Hoge Raad, artikel 81 ro-zaken strafrecht overig
ECLI:NL:HR:2016:1329
Op 28 June 2016 heeft de Hoge Raad een artikel 81 ro-zaken procedure behandeld op het gebied van strafrecht overig, wat onderdeel is van het strafrecht. Het zaaknummer is 14/06569, bekend onder identificatienummer ECLI:NL:HR:2016:1329.
Formele relaties:
Conclusie: ECLI:NL:PHR:2016:541, Gevolgd
Indicatie
Voorlezing van stukken ex art. 301.4 Sv. CAG: Het middel dat klaagt dat het hof i.s.m. art. 301 Sv ten bezware van verdachte acht heeft geslagen op stukken, waaronder de b.m. zoals gebezigd in de aantekening mondeling arrest en het UJD, faalt. Ten aanzien van de stukken die van invloed kunnen zijn op het bewijs is de verdachte niet in zijn belang geschaad vanwege de bekennende verklaring van de verdachte. Voorts ligt in de inhoud van het p-v van de tz. voldoende besloten dat de korte inhoud van het uittreksel aan de verdachte is voorgehouden. HR: 81.1 RO.
Uitspraak
28 juni 2016
Strafkamer
nr. S 14/06569
MD/AJ
Hoge Raad der Nederlanden
Arrest
op het beroep in cassatie tegen een arrest van het Gerechtshof Arnhem-Leeuwarden, zittingsplaats Arnhem, van 17 december 2014, nummer 21/000280-14, in de strafzaak tegen:
[verdachte]
, geboren te [geboorteplaats] op [geboortedatum] 1991.
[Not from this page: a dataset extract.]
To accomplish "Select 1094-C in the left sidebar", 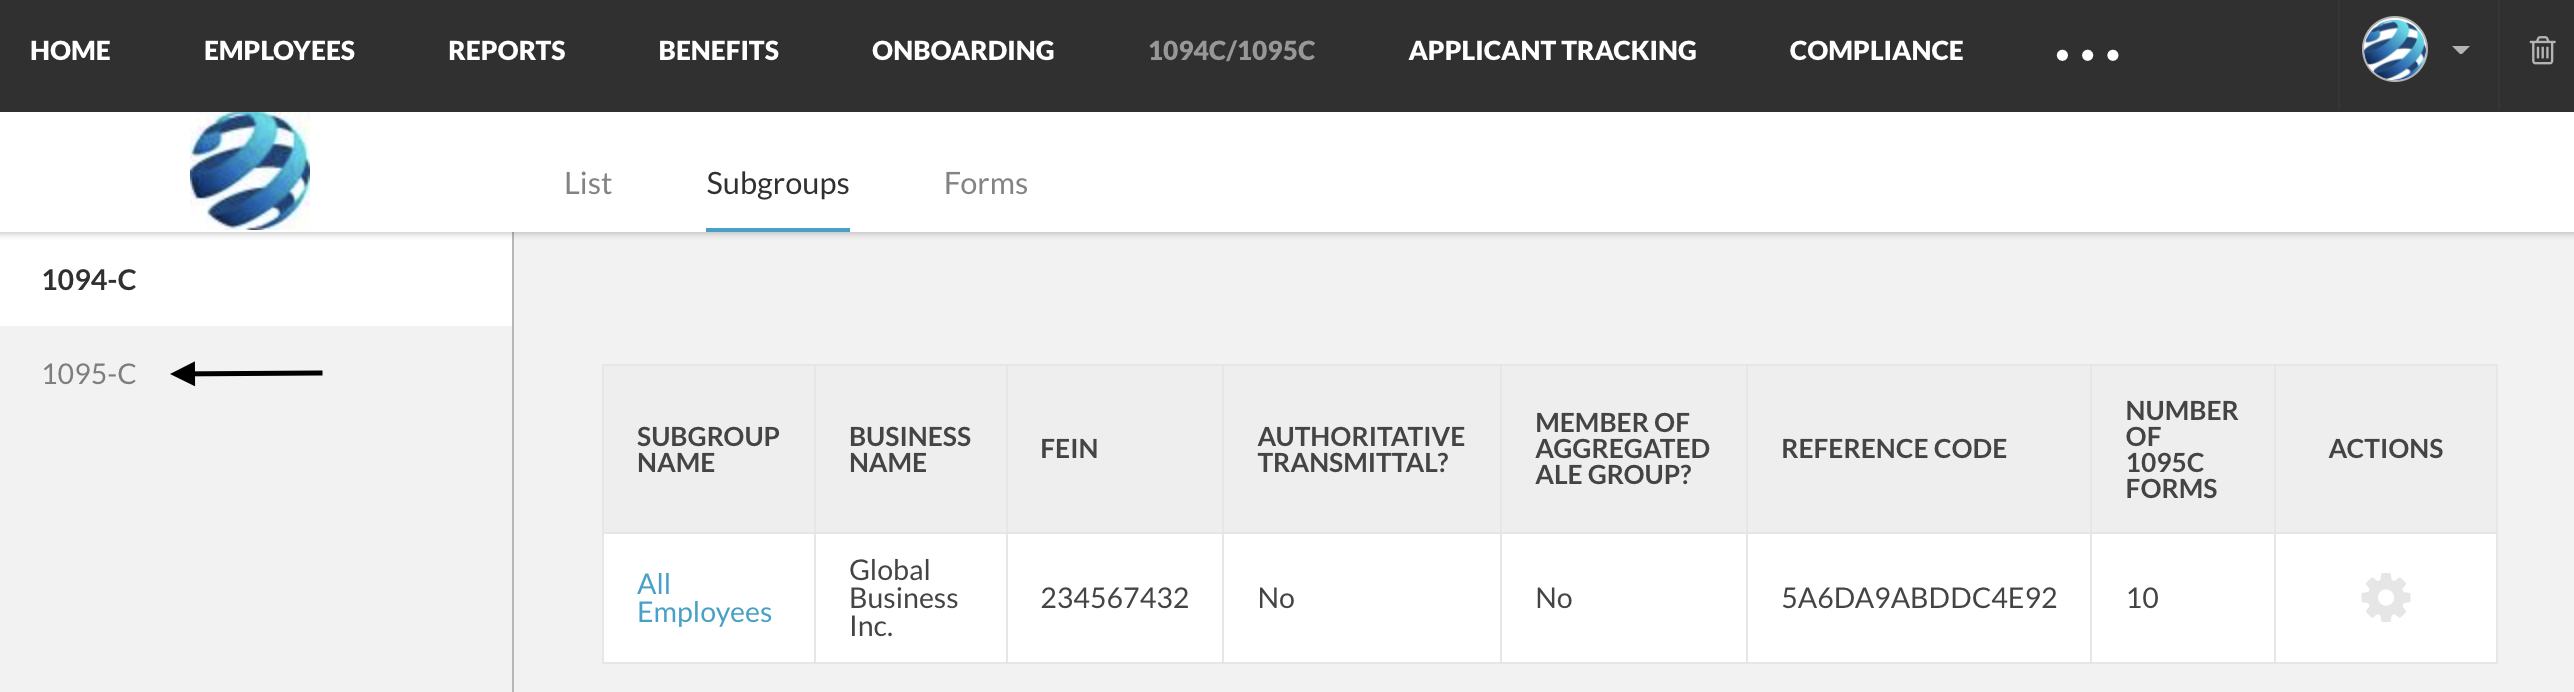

Het beroep is ingesteld door de verdachte. Namens deze heeft R.P. Snorn, advocaat te Heerenveen, bij schriftuur een middel van cassatie voorgesteld. De schriftuur is aan dit arrest gehecht en maakt daarvan deel uit.
De Advocaat-Generaal P.C. Vegter heeft geconcludeerd tot verwerping van het beroep.
Overwegingen
2
Beoordeling van het middel
Het middel kan niet tot cassatie leiden. Dit behoeft, gezien art. 81, eerste lid, RO, geen nadere motivering nu het middel niet noopt tot beantwoording van rechtsvragen in het belang van de rechtseenheid of de rechtsontwikkeling.
Beslissing
De Hoge Raad verwerpt het beroep.
Dit arrest is gewezen door de vice-president A.J.A. van Dorst als voorzitter, en de raadsheren H.A.G. Splinter-van Kan en V. van den Brink, in bijzijn van de waarnemend griffier E. Schnetz, en uitgesproken ter openbare terechtzitting van 28 juni 2016.